Next-generation endpoint sensor and enhanced network threat defense accelerate protection, remediation of targeted attacks. In today’s complex and IT-constrained environment, organizations need a complete, systematic approach for thwarting the massive volume of traditional threats, while handling the rise of newer, more sophisticated attacks. At RSA 2014, Trend Micro Incorporated is announcing the latest enhancements to the Trend Micro™ Smart Protection Platform, building upon a set of unified threat defense capabilities that already enable customers to protect their organization against known threats, yet also detect and respond to new targeted attacks, immediately guarding against further intrusion.

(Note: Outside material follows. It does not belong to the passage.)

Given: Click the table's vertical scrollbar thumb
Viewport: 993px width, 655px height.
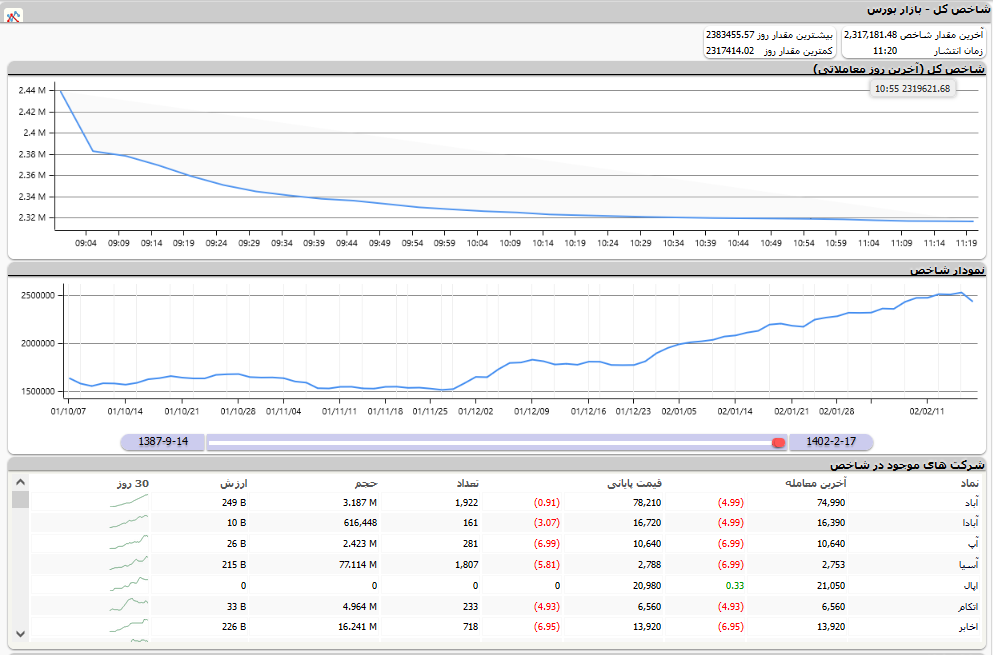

The primary improvement to the company’s Smart Protection Platform is the new Smart Sensor product, described as “a context-aware endpoint monitoring solution that enables threat investigators to rapidly detect and assess the nature and extent of targeted attacks on endpoints and servers, speeding time to remediation.”
The new Smart Sensor works in conjunction with the company’s Deep Discovery solution designed to protect against targeted attacks.

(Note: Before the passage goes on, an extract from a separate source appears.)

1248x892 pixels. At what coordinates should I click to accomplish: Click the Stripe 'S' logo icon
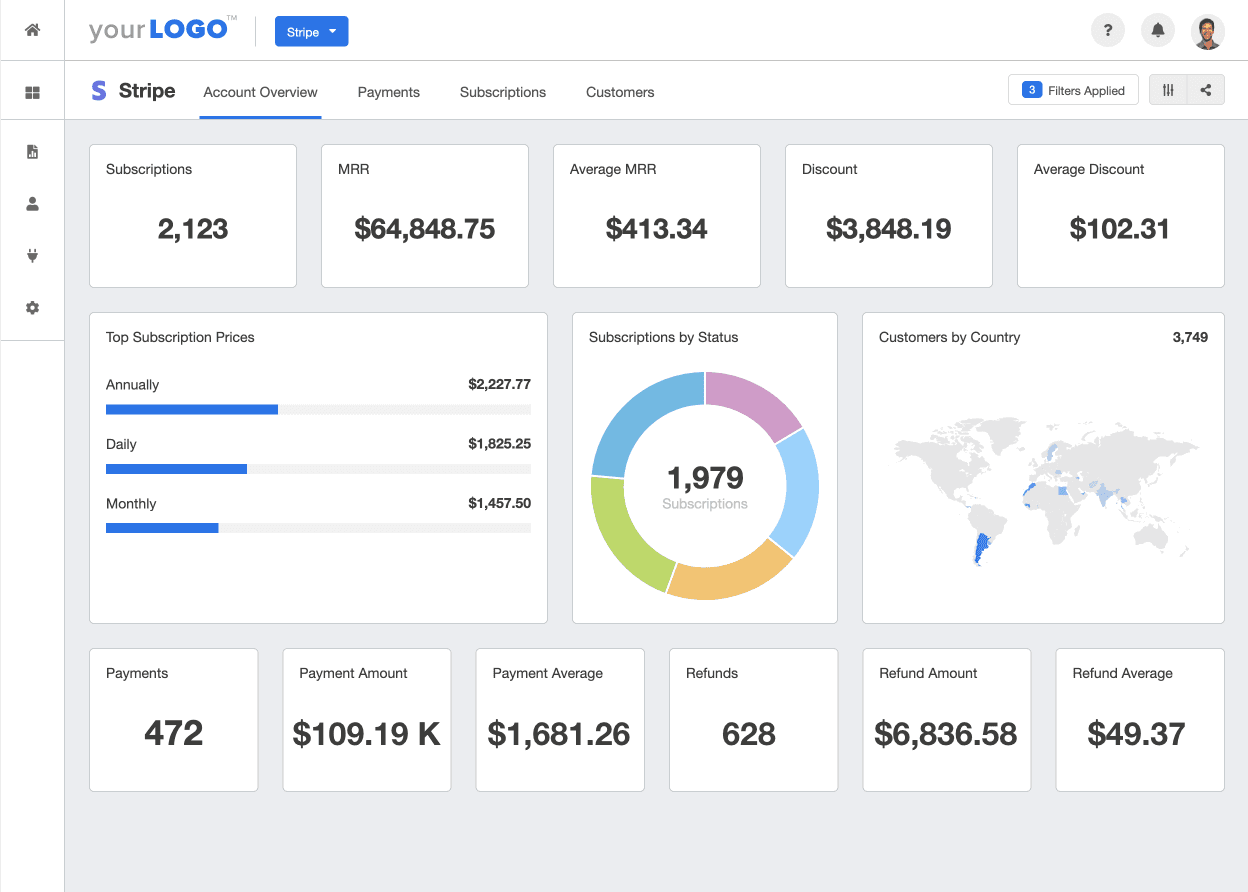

Smart Sensor monitors process-level and network communications so security investigators can conduct multi-level “signature-less” analysis using “indicators of compromise” parameters produced by Deep Discovery or other sources of network security intelligence.
Trend Micro said investigators can use Smart Sensor to examine the chain of events associated with a targeted attack across enterprise systems, including endpoints on-premise, at remote locations or in the cloud. These events can include system infiltration, malicious “command and control” incursions and possibly dangerous account activities.
Introduced at the RSA 2014 security conference in San Francisco, Smart Sensor helps investigators “understand actual malware behavior including delivery method, execution, communications and system implications,” the Tokyo-based company said.
Other enhancements include a Deep Discovery Email Inspector designed to complement other email security measures and protect against “spear phishing” emails, described by Trend Micro as a common point of entry for the types of targeted attacks now in use. “It uses proven sandboxing and other advanced detection engines to identify malicious attachments or embedded URLs, allowing the customer to analyze the threats and to set automatic policies for email blocking or quarantine,” the company said.
Yet another component is Deep Discovery Inspector v3.6, which the company said helps large-scale enterprises improve and extend sandboxing analysis and better investigate threats with better event management (SIEM) integration and a new 4 Gbps model.
“Customers can now create more custom sandbox images, concurrently analyze more files and more rapidly analyze attack details within Deep Discovery or their SIEM systems,” Trend Micro said. “In addition, [with] the new 4Gbps model, Deep Discovery Inspector supports broader deployment options to better protect against targeted attacks.”